Wednesday, May 24, 2006

Going places/ smashing faces
The grocery store by my work has a luncheonette that features two slices of pizza and a soda for $2.99, and so I can sit in there at lunchtime with the other workers of the world, the most unfathomably mundane place in the world. A ceiling-mounted television monitor plays nonstop deadpan drivel up above. It’s as though even the news is extra-mundane in the mid-day, nothing seeming to do much of anything. Still, though, there we all are, feigning attention, as there’s nothing much else to do. It’s kind of funny, this random cross section of workers: the postal employee and other uniformed workers of the world coalescing as one. I almost feel like there’s probably some fraternal handshake that I should be enacting before realizing it’s really only the fifth day, and I’m a temp. Already, I feel like I deserve a gold star. What the hell is wrong with me?

The way my job is set up is in numbers and production. Every exam you score is monitored, and while they like you to score efficiently, they want you to completely whip ass and do as many exams as possible, which isn’t entirely reasonable. One of my coworkers, I have been told, scores over one thousand questions a day, which desecrates my current total of about 250. I shake my head in light of this pronouncement. One thousand, I think, before totally spacing-out again. You end up grading the same question for days on end, and it starts kicking it to you. I have methods of breaking down the time, look at the clock, annoy the girl next to me, who has taken to punching me in the arm at full force. “Do you want me to move?” I ask her yesterday. “Nah, it’s cool,” she lets me know. Judy, the 70 year-old retiree, who is our supervisor, presides over us. “Do you want me to throw you out of here?” she says with authority. “Don’t think I won’t do it,” she says facetiously.
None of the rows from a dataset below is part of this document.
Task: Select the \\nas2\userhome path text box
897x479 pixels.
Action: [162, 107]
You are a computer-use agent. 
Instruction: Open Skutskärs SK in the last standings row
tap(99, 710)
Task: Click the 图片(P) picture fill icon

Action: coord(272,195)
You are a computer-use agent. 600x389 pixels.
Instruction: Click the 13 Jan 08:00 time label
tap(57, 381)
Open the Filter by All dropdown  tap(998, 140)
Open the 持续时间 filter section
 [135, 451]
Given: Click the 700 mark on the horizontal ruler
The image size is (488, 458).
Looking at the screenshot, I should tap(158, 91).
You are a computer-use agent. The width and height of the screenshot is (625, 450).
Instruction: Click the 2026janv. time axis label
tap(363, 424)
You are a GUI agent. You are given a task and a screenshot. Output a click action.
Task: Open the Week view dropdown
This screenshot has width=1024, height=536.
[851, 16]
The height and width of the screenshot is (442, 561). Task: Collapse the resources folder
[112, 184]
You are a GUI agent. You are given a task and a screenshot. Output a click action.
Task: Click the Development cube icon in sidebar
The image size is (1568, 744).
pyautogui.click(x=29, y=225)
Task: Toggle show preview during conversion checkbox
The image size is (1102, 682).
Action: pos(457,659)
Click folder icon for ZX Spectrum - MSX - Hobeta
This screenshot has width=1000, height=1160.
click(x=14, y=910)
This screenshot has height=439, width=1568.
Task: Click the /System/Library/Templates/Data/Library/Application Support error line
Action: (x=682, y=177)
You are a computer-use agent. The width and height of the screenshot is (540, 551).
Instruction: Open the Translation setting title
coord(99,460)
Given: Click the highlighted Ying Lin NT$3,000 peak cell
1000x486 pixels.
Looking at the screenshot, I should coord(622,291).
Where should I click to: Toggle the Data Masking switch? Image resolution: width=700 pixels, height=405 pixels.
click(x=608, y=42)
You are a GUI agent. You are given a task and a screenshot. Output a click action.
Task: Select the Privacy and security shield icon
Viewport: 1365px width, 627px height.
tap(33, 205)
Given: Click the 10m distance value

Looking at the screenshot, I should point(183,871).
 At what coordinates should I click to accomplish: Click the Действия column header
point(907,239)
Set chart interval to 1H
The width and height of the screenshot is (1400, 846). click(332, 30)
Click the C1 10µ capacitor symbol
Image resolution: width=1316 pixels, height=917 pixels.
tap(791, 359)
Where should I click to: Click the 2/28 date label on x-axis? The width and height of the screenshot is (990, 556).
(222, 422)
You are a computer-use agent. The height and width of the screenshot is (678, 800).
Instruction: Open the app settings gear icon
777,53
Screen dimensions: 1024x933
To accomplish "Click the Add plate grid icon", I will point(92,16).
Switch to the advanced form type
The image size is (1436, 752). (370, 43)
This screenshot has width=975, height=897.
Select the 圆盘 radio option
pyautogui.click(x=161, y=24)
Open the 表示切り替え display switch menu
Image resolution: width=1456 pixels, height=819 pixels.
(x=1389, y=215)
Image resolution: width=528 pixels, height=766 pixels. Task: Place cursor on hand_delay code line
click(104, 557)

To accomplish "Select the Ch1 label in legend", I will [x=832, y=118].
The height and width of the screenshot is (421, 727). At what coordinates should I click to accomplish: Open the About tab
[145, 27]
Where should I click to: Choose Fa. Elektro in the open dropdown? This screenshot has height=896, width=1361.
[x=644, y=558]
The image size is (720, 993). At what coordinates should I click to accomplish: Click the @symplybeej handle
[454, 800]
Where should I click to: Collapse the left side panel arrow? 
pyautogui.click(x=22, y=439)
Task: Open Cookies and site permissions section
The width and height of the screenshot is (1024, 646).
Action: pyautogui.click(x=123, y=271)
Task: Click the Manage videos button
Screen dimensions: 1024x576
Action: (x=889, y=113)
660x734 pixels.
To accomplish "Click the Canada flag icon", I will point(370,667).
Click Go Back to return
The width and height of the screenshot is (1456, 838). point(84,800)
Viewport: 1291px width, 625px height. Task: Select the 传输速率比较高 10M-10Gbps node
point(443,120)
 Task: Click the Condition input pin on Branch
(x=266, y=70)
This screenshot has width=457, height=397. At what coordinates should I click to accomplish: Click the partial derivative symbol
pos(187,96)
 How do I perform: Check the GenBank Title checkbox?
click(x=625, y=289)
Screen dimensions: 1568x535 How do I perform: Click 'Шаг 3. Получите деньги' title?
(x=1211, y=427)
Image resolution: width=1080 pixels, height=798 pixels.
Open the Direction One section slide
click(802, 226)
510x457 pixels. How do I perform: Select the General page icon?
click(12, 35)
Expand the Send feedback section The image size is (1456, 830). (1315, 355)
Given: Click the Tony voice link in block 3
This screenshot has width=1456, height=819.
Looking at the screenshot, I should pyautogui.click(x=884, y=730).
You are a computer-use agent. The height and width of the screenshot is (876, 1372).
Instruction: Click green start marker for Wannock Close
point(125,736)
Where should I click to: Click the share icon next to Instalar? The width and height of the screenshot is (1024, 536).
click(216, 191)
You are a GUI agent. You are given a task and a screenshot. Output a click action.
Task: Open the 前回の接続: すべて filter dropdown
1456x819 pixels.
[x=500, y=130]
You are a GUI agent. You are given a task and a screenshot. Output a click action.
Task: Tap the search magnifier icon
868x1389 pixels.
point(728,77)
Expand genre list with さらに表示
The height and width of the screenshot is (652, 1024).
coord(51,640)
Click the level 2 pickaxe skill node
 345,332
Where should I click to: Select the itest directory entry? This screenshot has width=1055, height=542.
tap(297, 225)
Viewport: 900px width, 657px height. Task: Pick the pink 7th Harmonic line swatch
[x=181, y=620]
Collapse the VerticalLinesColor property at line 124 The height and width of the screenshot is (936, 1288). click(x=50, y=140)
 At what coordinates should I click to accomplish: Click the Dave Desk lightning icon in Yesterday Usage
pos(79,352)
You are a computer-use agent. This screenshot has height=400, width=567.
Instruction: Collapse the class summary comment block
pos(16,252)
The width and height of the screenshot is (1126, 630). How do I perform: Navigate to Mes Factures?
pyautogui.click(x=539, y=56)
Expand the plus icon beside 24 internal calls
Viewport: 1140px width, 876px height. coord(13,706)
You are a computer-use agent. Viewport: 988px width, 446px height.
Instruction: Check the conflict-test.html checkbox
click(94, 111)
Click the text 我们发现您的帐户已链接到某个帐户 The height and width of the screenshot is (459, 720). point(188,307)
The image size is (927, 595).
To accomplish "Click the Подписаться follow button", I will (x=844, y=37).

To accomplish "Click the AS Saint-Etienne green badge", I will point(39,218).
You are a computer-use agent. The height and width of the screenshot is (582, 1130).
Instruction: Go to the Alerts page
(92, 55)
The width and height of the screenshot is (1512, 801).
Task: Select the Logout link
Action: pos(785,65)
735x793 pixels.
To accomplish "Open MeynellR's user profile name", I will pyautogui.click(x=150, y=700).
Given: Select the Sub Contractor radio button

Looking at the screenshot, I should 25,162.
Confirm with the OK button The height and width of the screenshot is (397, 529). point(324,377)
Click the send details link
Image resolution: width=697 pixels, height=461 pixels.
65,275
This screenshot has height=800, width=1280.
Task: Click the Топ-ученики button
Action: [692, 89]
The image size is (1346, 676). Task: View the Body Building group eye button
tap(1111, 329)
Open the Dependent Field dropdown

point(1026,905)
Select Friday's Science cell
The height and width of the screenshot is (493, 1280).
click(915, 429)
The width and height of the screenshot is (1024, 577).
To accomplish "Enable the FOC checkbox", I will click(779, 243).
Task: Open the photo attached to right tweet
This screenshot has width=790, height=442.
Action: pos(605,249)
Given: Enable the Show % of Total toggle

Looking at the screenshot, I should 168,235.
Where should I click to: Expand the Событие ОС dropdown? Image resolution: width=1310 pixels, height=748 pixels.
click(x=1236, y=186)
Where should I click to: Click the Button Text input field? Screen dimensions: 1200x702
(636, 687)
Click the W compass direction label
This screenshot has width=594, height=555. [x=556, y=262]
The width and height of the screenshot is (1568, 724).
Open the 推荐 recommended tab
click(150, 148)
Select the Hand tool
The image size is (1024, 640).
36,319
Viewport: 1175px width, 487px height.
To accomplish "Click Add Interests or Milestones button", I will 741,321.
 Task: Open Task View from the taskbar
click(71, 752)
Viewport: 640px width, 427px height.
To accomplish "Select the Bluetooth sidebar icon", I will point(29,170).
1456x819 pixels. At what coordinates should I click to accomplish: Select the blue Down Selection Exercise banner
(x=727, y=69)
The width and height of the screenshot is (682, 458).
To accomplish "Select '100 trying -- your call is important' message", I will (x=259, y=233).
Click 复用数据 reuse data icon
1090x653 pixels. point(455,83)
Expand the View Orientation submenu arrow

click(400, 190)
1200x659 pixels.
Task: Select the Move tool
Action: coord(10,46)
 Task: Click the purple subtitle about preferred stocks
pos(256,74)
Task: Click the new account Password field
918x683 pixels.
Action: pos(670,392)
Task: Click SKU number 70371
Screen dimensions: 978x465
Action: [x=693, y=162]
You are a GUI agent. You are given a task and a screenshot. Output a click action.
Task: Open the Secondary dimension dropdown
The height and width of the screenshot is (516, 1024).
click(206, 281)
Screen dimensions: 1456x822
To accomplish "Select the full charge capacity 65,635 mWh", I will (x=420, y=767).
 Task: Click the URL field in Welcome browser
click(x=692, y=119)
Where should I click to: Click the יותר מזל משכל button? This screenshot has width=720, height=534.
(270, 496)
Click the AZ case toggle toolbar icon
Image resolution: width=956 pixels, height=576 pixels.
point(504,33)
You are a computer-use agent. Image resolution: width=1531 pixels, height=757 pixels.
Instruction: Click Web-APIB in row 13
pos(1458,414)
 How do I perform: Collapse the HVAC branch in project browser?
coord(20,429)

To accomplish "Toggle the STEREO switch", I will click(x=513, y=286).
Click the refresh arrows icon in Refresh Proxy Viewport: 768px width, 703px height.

Order is restored, which it often has to be.

Checking out some of the people in here. Everyone I work with seems to be in some state of transition, although such is the nature of temp work. There is no real stasis, and therein lies the beauty of it. A lot of these people are retires or recent college graduates, with nothing else lined up. I try and figure out exactly where I fit in. I’ve graduated college long enough ago that I probably defy the transitional student-type while still not being able to align myself precisely with the retirees. I don’t know. There does seem to be some kind of schism between the people who are really busting ass and the people who just don’t give a fuck, as evidenced by the numbers. I realize we’re all getting paid at the same rate, whether you score 200 or 1000 a day and so I take my time. Some vibe of paranoia manifests, though, as the monitoring system in place lets no mistake go unnoticed. One misstep and they’re calling you over to see why you erroneously scored that question a 2 when it should have a been a 4. No wrong move goes unnoticed. “Are you sleeping over there?” Judy wants to know. I’m probably about another day away from being fired, I realize, as my numbers are presumably low. Out in the hall, I see Judy and ask her, “Are my totals really that significantly lower than everybody else’s?”
“Oh, no,” she tells me, “they’re on average. I was only fooling around with you.” Oh, I say. I guess it’s settled, then. I’m not getting off so easy.